Home > Other > At the Sharpe End > Page 14
At the Sharpe End Page 14

by Ashton, Hugh


  Sharpe turned round and resumed walking in his original direction. He caught sight of the street behind him reflected in a car window at one point, and noticed his shadow – still only one, it appeared – continuing to trail him at a respectful distance.

  Mind you, he mused as he walked, it was one thing to say that he was going to find Katsuyama, and quite another to actually do it. In reality, he had absolutely no idea where to start looking.

  -o-

  Entering the block of flats, he picked up the mail from his box at the bottom of the staircase, and sorted through it as he walked up to his flat. Circulars, credit card bill, and a postcard from … where? Hanoi? He turned it over curiously, since he had no idea who might have been writing from Hanoi – none of his friends had mentioned a pending holiday there, and as far as he knew, none of his clients had an interest there.

  The card was written in ball-point pen, in English, and simply said, “Keep looking. K.”

  K? Kim? Katsuyama? Kitty? The K on its own was a bit Kafka-esque, Sharpe, who had never actually read any Kafka, but kept meaning to, thought to himself.

  And keep looking for what?
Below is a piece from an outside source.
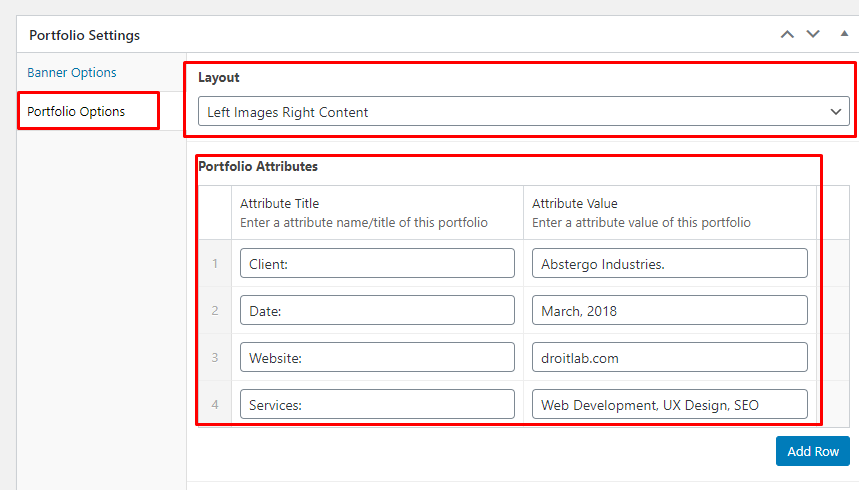
Task: Move Portfolio Settings panel up
Action: [x=787, y=34]
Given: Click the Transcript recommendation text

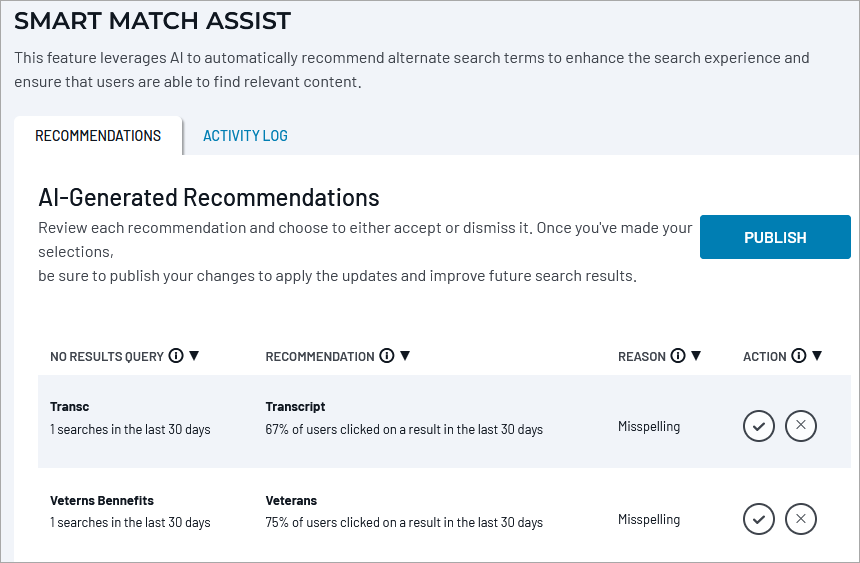Looking at the screenshot, I should [295, 407].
Very strange. For Katsuyama or what?

  As Sharpe had said to Vishal, he had some work to do before he started at the bank, and he got as much as he could safely out of the way before he started the month’s contract. When he wasn’t clearing the decks, he continued to think about Katsuyama, and how, if possible, to find him. He went back to the Katsuyama Electronic Devices Web site, and looked at all he could see about Katsuyama. Aha! There was a link to Vietnam – there was a factory there making components for the Japanese parent. He looked up Thang Long Industrial Park and learned that it had been founded by a Japanese corporation, and was located just outside Hanoi. The plot thickens, he told himself.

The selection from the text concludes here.